DORA – Report de la notification aux entités financières concernées de leur obligation de déclarer un incident majeur le week-end ou les jours fériés
Dans un communiqué du 15 janvier 2025, la CSSF indiquait qu’elle notifierait les entités financières identifiées comme celles qui, conformément à l’article 5, paragraphe 5 des normes techniques de règlementation (RTS)1, ne peuvent pas être exemptées de déclarer un incident majeur pendant les week-ends et les jours fériés alors que le délai de soumission de notification de cet incident expire un jour de week-end ou un jour férié.
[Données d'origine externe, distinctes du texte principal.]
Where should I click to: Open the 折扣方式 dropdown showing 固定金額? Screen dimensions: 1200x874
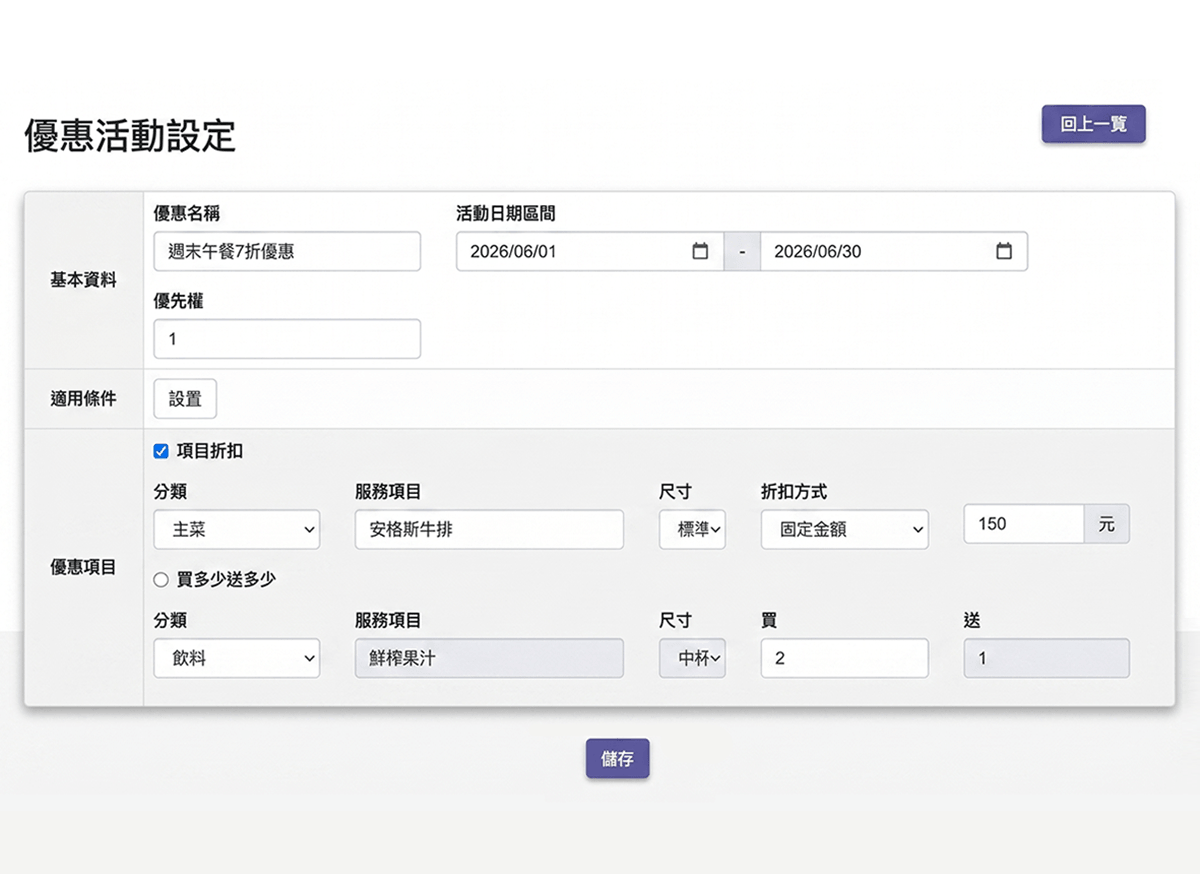(x=844, y=529)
Cette notification de la CSSF aux entités financières concernées devait avoir lieu avant la fin du mois de février.
Cependant, considérant que l’article 5, paragraphe 5 des RTS fait référence à la directive (UE) 2022/2555 du 14 décembre 2022 concernant des mesures destinées à assurer un niveau élevé commun de cybersécurité dans l’ensemble de l’Union (directive SRI 2), la CSSF informe les entités financières que la notification aux entités financières concernées de leur obligation de déclarer un incident majeur le week-end ou les jours fériés ne peut avoir lieu tant que cette directive n’est pas transposée au niveau national et est donc reportée.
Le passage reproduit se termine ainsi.